10:45 〜 11:00
[ACG32-06] Seasonal prediction of North American temperature extremes in the GFDL SPEAR forecast system
★Invited Papers
キーワード:temperature extremes, prediction, seasonal, North America, GFDL SPEAR
Skillful prediction of temperature extremes on seasonal scales is beneficial to multiple sectors. This study shows that the frequency of North American summertime (June–August) hot days and wintertime (December-February) cold days is skillfully predicted several months in advance in the newly developed Geophysical Fluid Dynamics Laboratory (GFDL) Seamless System for Prediction and Earth System Research (SPEAR) seasonal forecast system. Using a statistical optimization method, the average predictability time, we identify three large-scale components of the frequency of North American summer hot days that are predictable with significant correlation skill.

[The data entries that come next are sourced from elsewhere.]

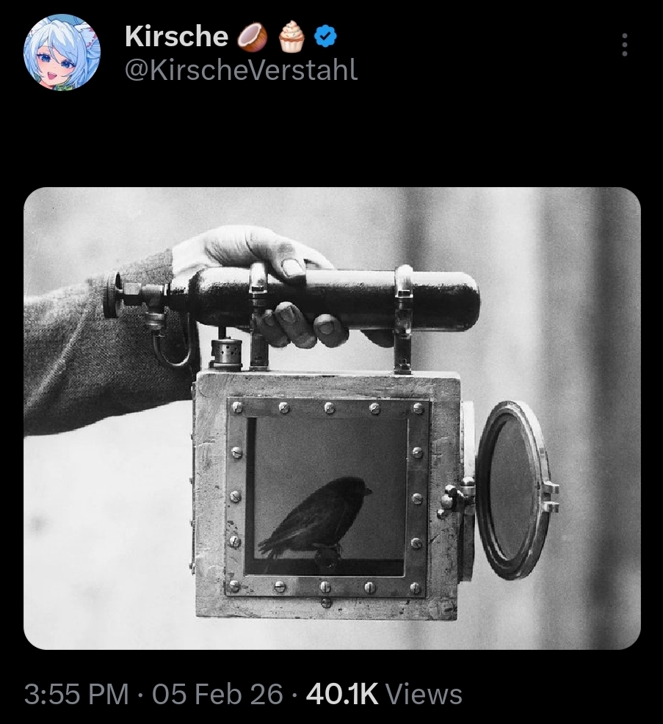Click the 40.1K view count number
This screenshot has height=724, width=663.
pos(342,695)
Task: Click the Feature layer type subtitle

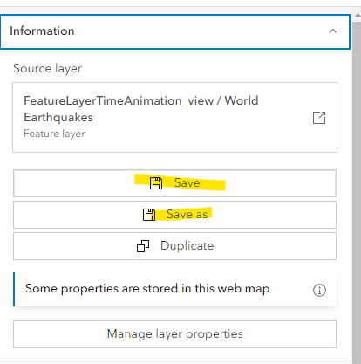Action: 54,134
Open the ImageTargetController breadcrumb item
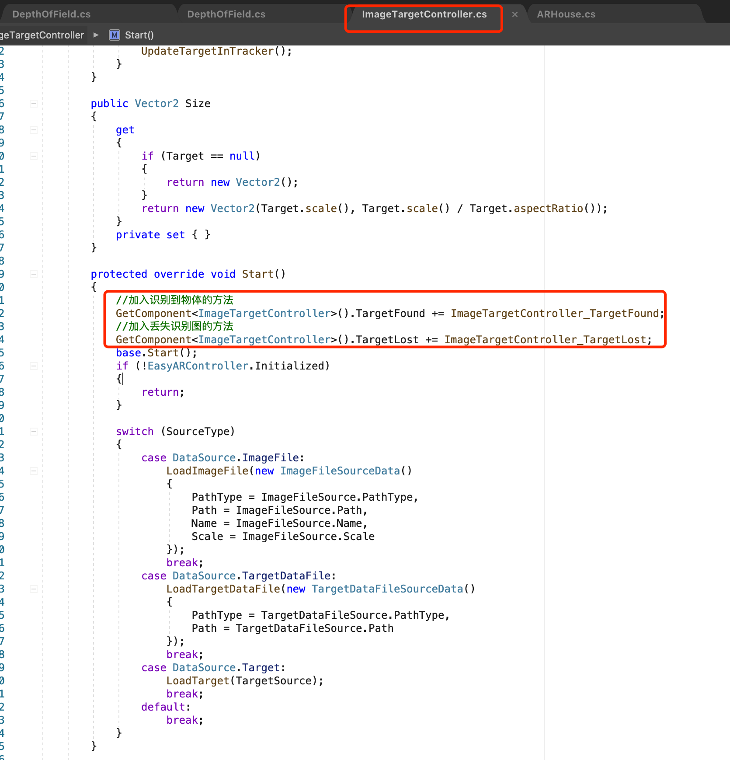The height and width of the screenshot is (760, 730). 42,35
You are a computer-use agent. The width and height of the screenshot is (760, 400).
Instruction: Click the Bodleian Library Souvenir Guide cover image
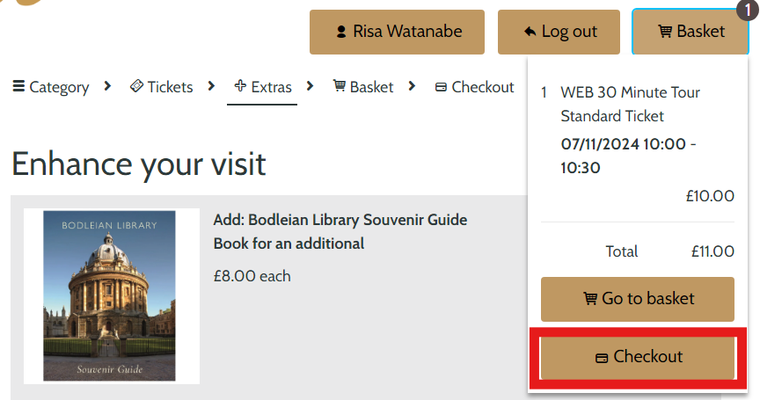110,295
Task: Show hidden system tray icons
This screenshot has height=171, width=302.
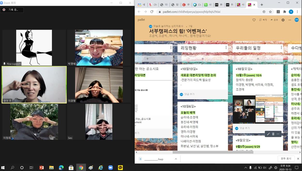Action: click(245, 168)
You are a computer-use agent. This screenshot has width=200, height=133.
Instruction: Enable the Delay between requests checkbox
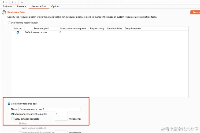13,119
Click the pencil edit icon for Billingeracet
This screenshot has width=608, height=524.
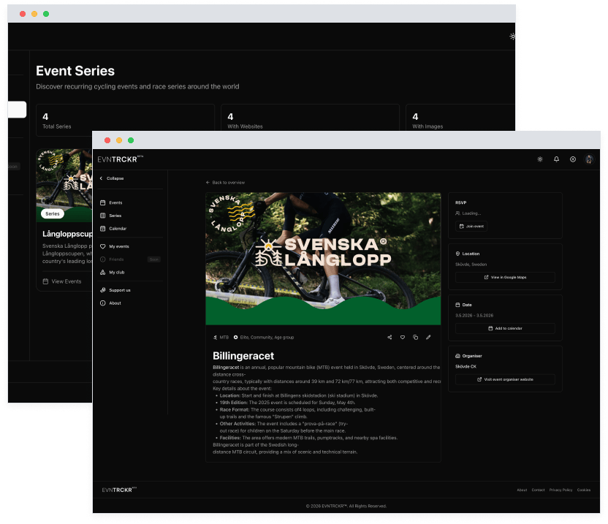point(428,337)
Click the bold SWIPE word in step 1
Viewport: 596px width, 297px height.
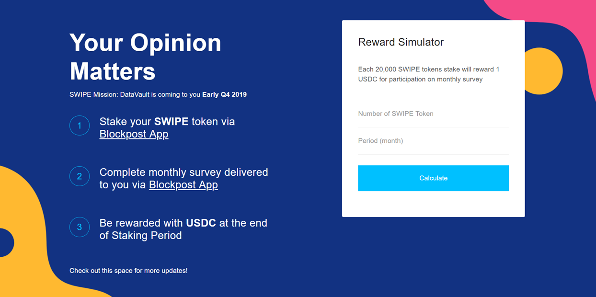171,122
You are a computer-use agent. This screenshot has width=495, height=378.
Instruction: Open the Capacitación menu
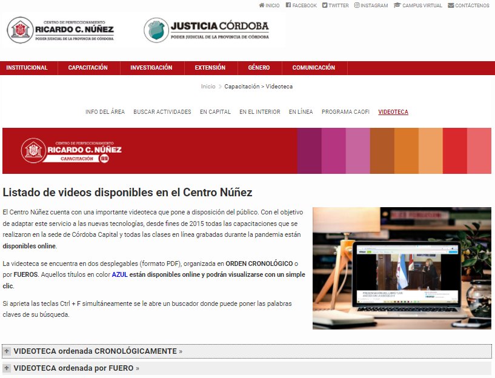pyautogui.click(x=88, y=67)
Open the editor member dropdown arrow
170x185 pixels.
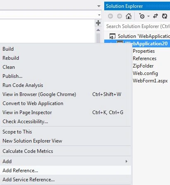(x=99, y=15)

It is shown that global warming, SST anomalies in the North Pacific, North Atlantic, tropical Pacific and local soil moisture anomalies all contribute to the skill. We also identify three predictable components of North American winter cold extremes that are skillfully predicted on seasonal scales. The predictability sources of cold extremes are the external radiative forcing, central Pacific El Nino and snow anomalies over mid-to-high latitudes of the North American continent. Potential application of this study is to reconstruct predictions of temperature extremes based upon the most predictable components, which has shown higher skill than model raw predictions.